Ed è anche per questo che Bobo Pilleddu viene sempre acclamato quando torna ad Arezzo!

Quando e come sei arrivato ad Arezzo?

“Giocavo nel Ponsacco la stagione 96/97 in C2 ed avevo segnato contro l’Arezzo sia all’andata che al ritorno; alla fine della stagione ricevetti la chiamata di Falasconi che mi informò dell’interessamento dell’Arezzo e per me fu una notizia incredibile. Poi parlai con Ciccio Graziani e mi sembrò di toccare il cielo con un dito, considerata l’importanza del personaggio. Avevo 30 anni e si stava avverando un sogno, anche perchè la mia vera carriera è cominciata nell’estate del 1997 quando mi sono svincolato dal Ponsacco e sono venuto ad Arezzo. Parlai con Ciccio, che mi aveva fortemente voluto insieme a Cosmi, e ci accordammo subito, anche perchè, pur di vestire l’amaranto, avrei giocato gratis.”

Quale fu l’impatto con la tifoseria e la città?

“Già quando venni a giocare con il Ponsacco al Comunale, appena entrato in campo mi sentii un brivido correre lungo la schiena. Mi ricordo che, come facevo in quasi tutte le trasferte, venni ad Arezzo in macchina per restare qualche giorno in città e venni avvicinato da un gruppetto di tifosi; all’inizio non sapevo bene cosa volessero e mi ero anche irrigidito, poi però in modo amichevole mi chiesero di venire a giocare ad Arezzo e lì compresi che si sarebbe creato un feeling indelebile con gli aretini. Poi, appena firmato con gli amaranto, volli subito calcare il manto dello Stadio per sentire la stessa sensazione che avevo provato da avversario.

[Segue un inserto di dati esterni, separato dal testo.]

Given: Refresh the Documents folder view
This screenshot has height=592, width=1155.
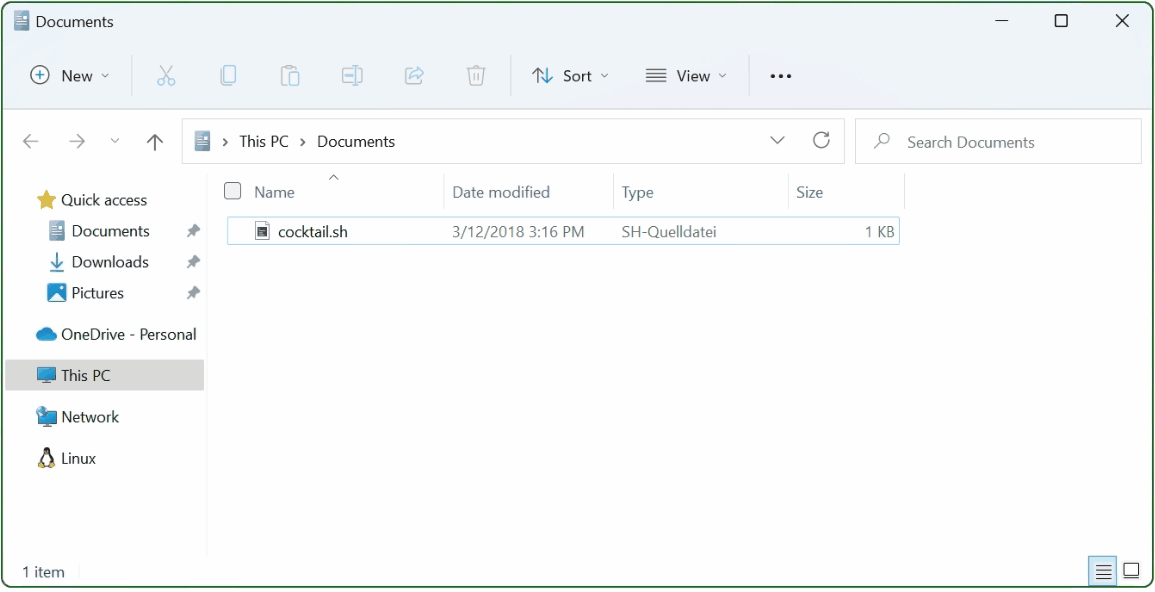Looking at the screenshot, I should pyautogui.click(x=821, y=140).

Che tipo di giocatore era Pilleddu?

Sono cresciuto nella Sestrese di Genova, dove ho giocato per tanti anni, e, sinceramente, non avrei mai pensato di fare il calciatore, se non a livello amatoriale; inoltre, avevo un carattere particolare, rissoso, portavo i capelli lunghi e l’orecchino in tempi in cui erano pochi a portarli. Tutto ciò devo dire che abbia ritardato la mia carriera perchè per non sottostare alle regole, ho preferito non scendere a compromessi. Sono cresciuto in gradinata Nord con gli ultras del Genoa (Bobo è un grandissimo tifoso genoano) ed ho sempre imparato a dare tutto sia in campo che fuori dal campo; ad ogni goal segnato mi piaceva correre verso il settore dei tifosi della mia squadra ed appendermi alla rete, abbracciare i tifosi, sentirmi uno di loro ed erano tutte cose che ti avvicinavano in modo incredibile ai tifosi, ma facevano storcere il naso a qualche addetto ai lavori. In campo io mettevo tutto me stesso e spesso potevo anche perdere di lucidità, ma ero fatto così e mi piaceva fare la punta a tutto campo, non risparmiandomi e dando la vita per la maglia. Per me il calcio è sempre stata passione.

Che rapporto hai avuto con Cosmi?

La prima volta che l’ho incontrato da avversario, feci una scivolata davanti alla sua panchina e lo bagnai tutto!! Devo ringraziare il cielo di averlo incontrato perchè è stata la mia fortuna; con la sua saggezza e le sue competenze tecniche ha insegnato ad un calciatore di 30 anni come ero io, a giocare in modo efficace, insegnandomi movimenti e sgrezzandomi. Immagina che durante le partitelle tutti giocavano a 3 tocchi, mentre Serse comandava che Pilleddu giocasse ad un tocco proprio per migliorare le mie doti. Mi ha disciplinato e mi ha insegnato a fare la punta che presidia l’area e non, come facevo prima, l’attaccante che corre per tutto il campo e poi può perdere di lucidità negli ultimi 16 metri. Ho cercato di passare moltissimo tempo con lui, ascoltando i suoi consigli. Gli devo veramente tantissimo.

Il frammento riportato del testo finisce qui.